On Tue, May 12, 2009 at 12:07 AM, Gordan Bobic <gordan@xxxxxxxxxx> wrote:
Liam Slusser wrote:It sounds like you are experiencing this known yet dangerous bug:
Even with manually fixing (adding or removing) the extended attributes i was never able to get Gluster to see the missing files. So i ended up writing a quick program that searched the raw bricks filesystem and then checked to make sure the file existed in the Gluster cluster and if it didn't it would tag the file. Once that job was done i shut down Gluster, moved all the missing files off the raw bricks into temp storage, and then i restarted Gluster and copied all the files back into each directory. That fixed the missing file problems.
Id still like to find out why Gluster would ignore certain files without the correct attributes. Even removing all the file attributes wouldn't fix the problem. I also tried manually coping a file into a brick which it still wouldn't find. It would be nice to be able to manual copy files into a brick, then set an extended attribute flag which would cause gluster to see the new file(s) and copy them to all bricks after a ls -alR was done.
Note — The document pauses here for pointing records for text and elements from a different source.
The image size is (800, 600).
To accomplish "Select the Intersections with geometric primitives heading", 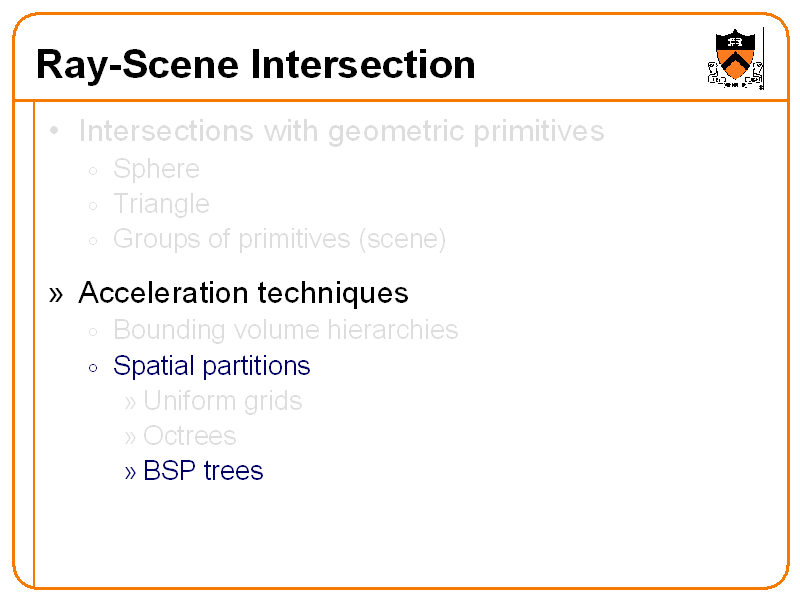I will pos(341,131).
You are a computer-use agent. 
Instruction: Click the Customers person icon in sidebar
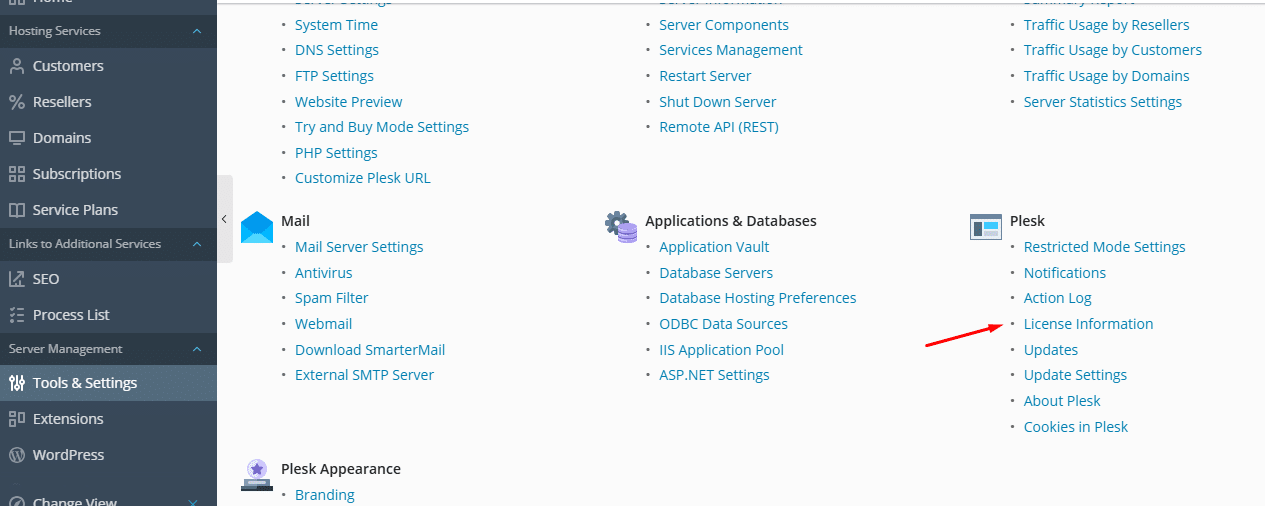[x=16, y=66]
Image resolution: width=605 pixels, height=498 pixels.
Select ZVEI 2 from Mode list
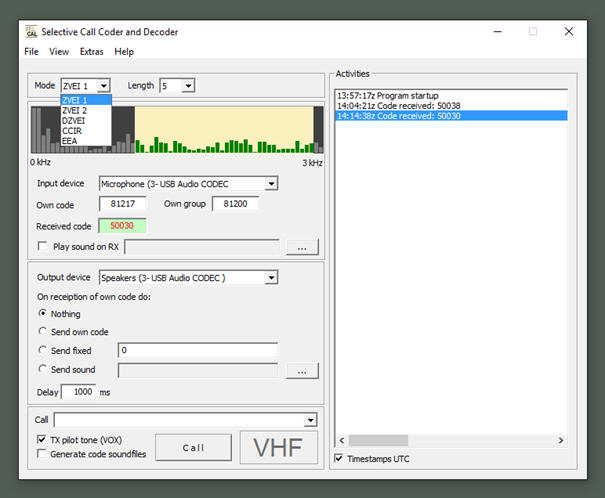coord(75,110)
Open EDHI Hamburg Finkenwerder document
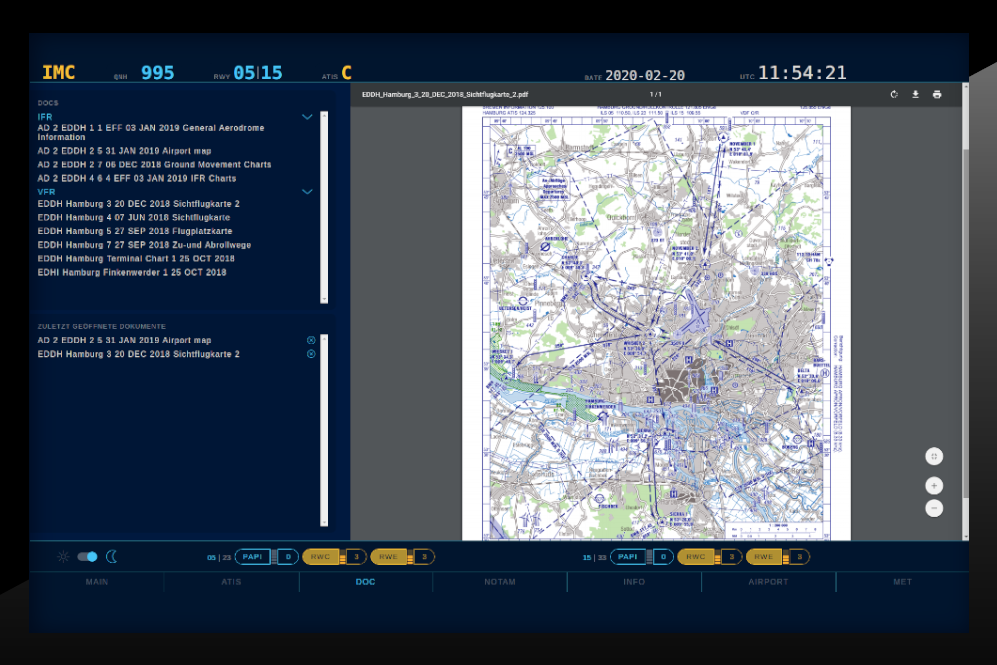This screenshot has width=997, height=665. [132, 272]
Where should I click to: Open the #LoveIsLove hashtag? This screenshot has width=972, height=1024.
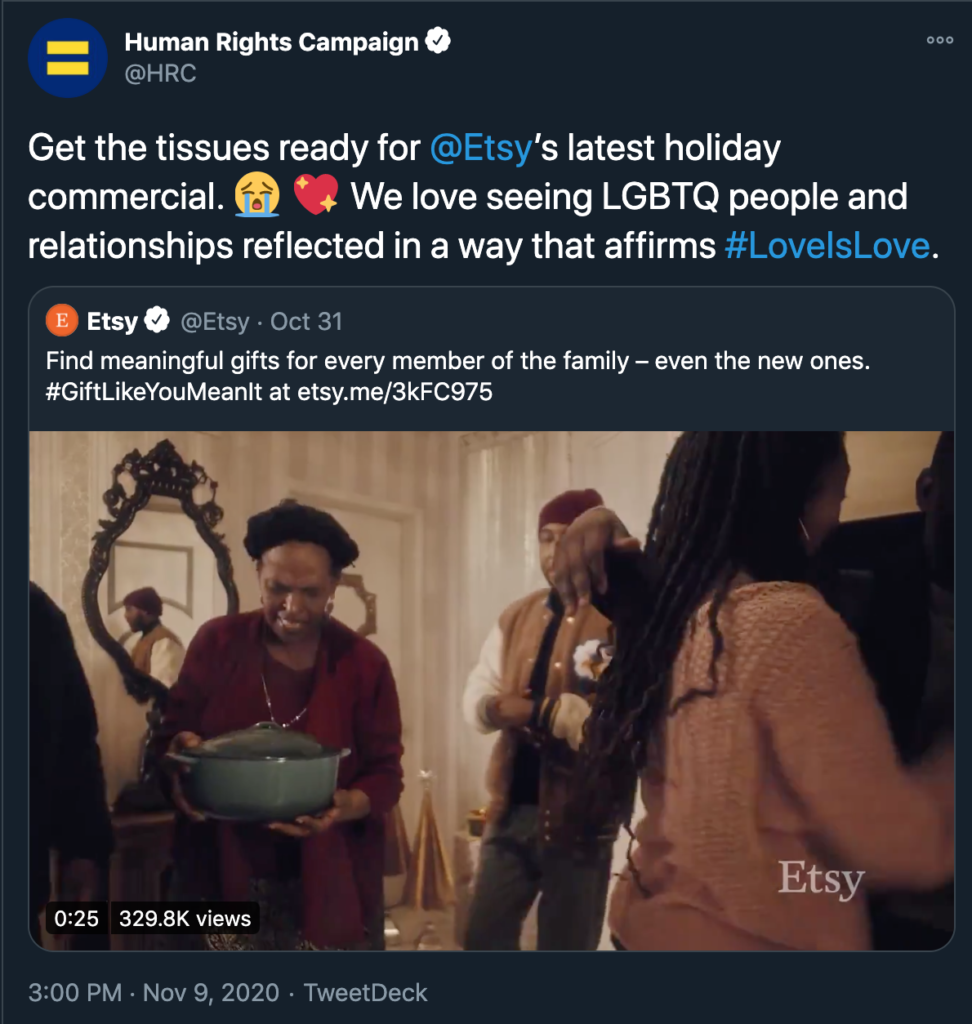(x=826, y=245)
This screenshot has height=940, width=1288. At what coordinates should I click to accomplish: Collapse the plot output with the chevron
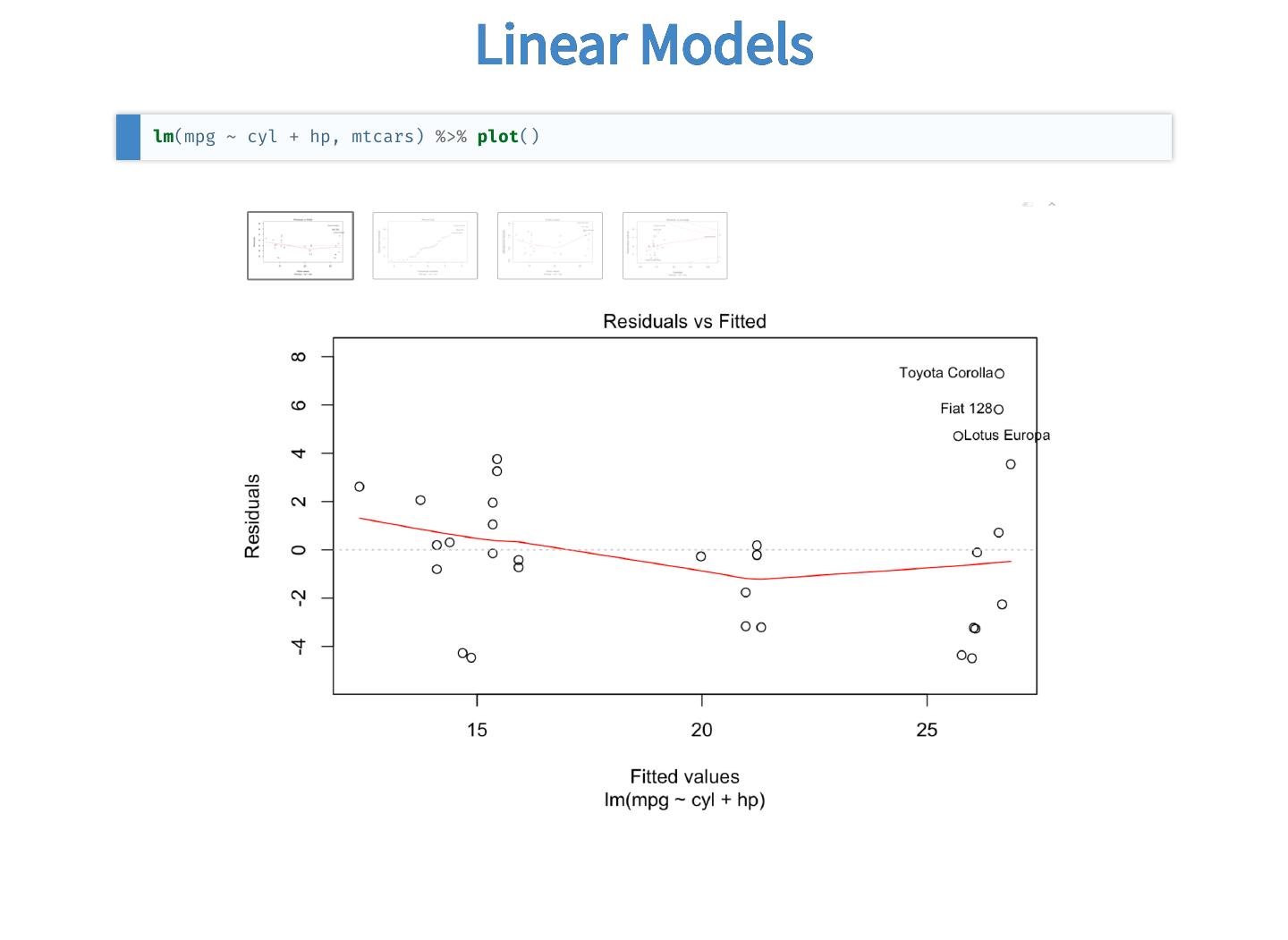[x=1052, y=205]
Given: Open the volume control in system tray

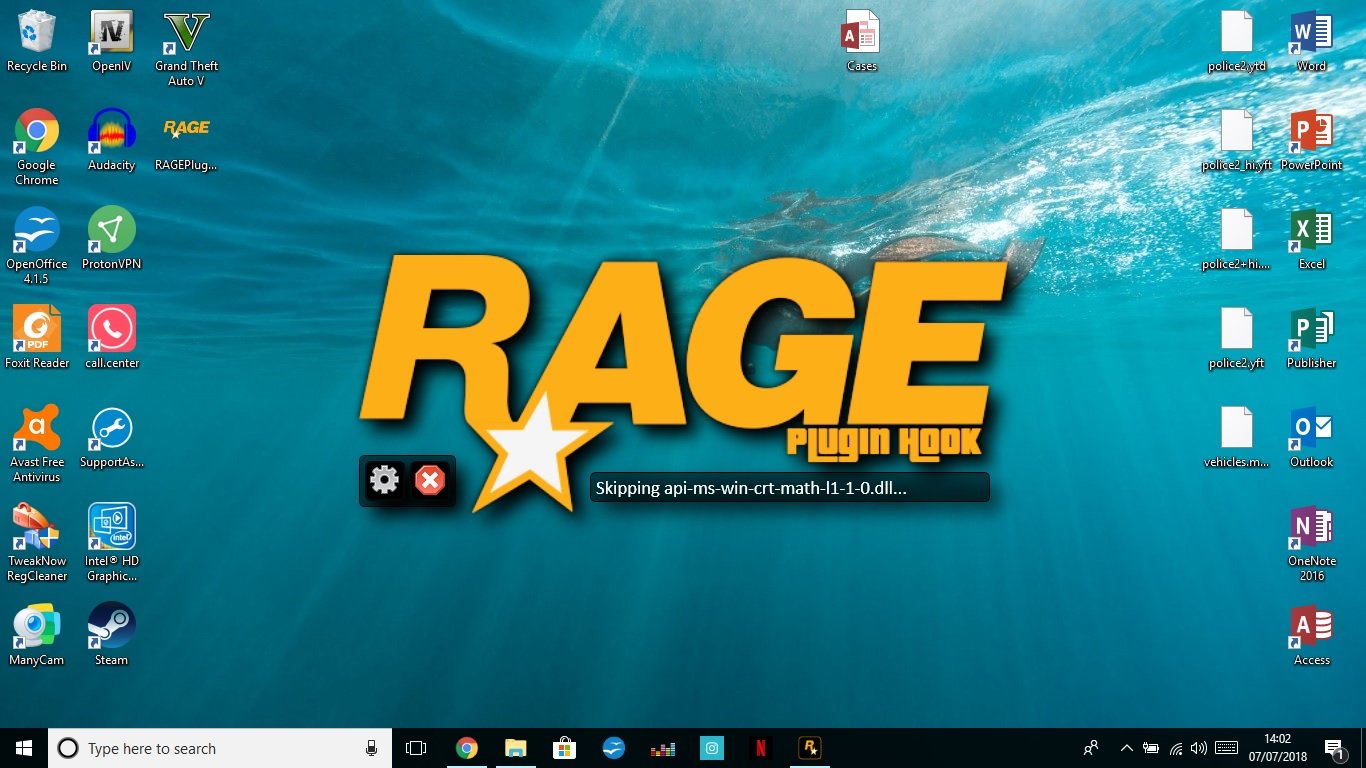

Or even better just do it automatically when new files without attributes are found in a brick.
http://gluster.org/docs/index.php/Understanding_AFR_Translator#Known_Issues
Quote:
Self-heal of a file that does not exist on the first subvolume:
If a file does not exist on the first subvolume but exists on some other subvolume, it will not show up in the output of 'ls'. This is because the replicate translator fetches the directory listing only from the first subvolume. Thus, the file that does not exist on the first subvolume is never seen and never healed. However, if you know the name of the file and do a 'stat' on the file or try to access it in any other way, the file will be properly healed and created on the first subvolume.
So, either the directory listing should be fetched from the read-subvolume, or better, fetched from all nodes (but that gets slow). At least if it was fetched from the read-subvolume, you could run a cron job on each server that ls -laR, which would force the files into sync (since each server probably has itself as the read-subvolume, so the missing files will be found). But that's not how it seems to work at the moment.
Gordan
Interesting. Thanks for replying. Yeah this does sound like the bug. However i was not able to stat or access the file what-so-ever. It always replied with "file not found" and nothing in the logs. Could this be caused because the whole directory is missing on the first volume?
I do have a test cluster i setup to test new versions/configurations so i think i can reproduce this scenario - if it would be of any use to anybody...
thanks,
liam